(Lines of data)
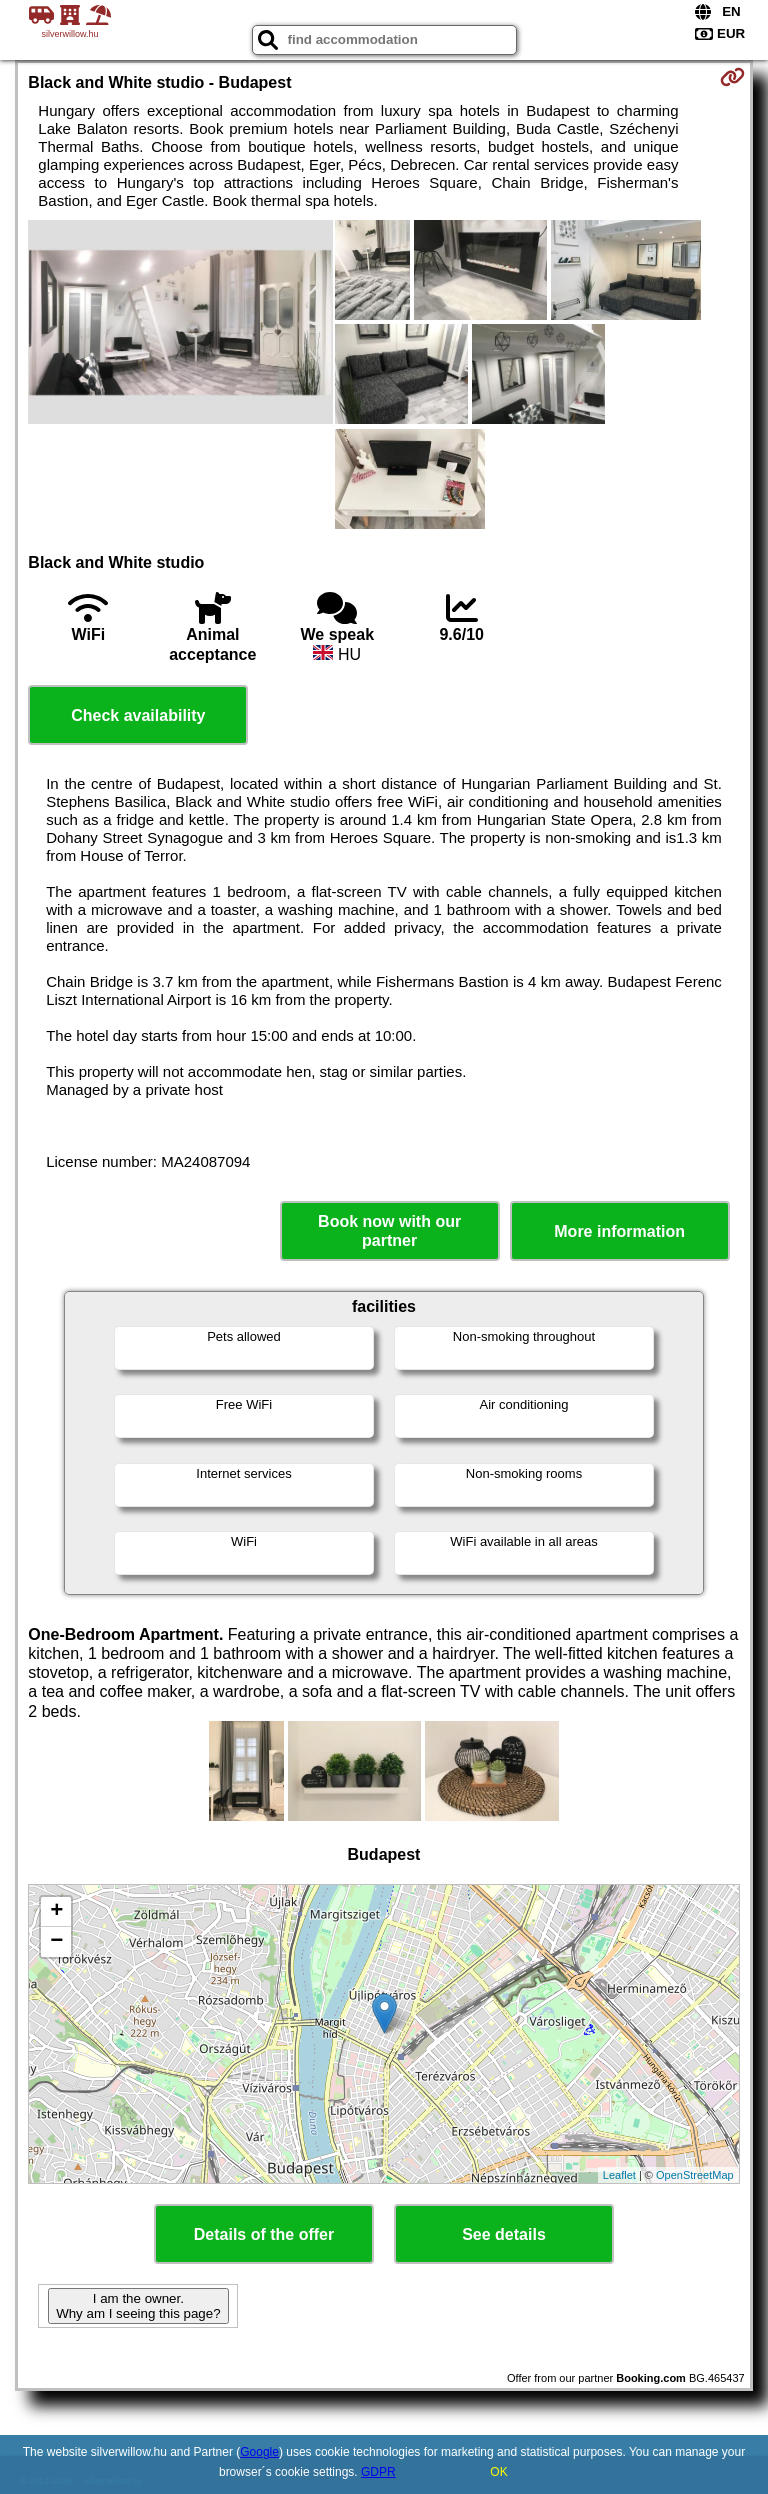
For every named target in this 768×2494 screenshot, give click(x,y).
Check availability (138, 715)
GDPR (378, 2472)
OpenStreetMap (695, 2175)
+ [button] (56, 1912)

_EXERCISE GOAL:_
Rewrite the data above, substituting "image" for "screenshot" and leaving every other line unchanged. Omit the picture from your answer.

_TASK ANSWER:_
For every named target in this 768×2494 image, give click(x,y).
Check availability (138, 715)
GDPR (378, 2472)
OpenStreetMap (695, 2175)
+ [button] (56, 1912)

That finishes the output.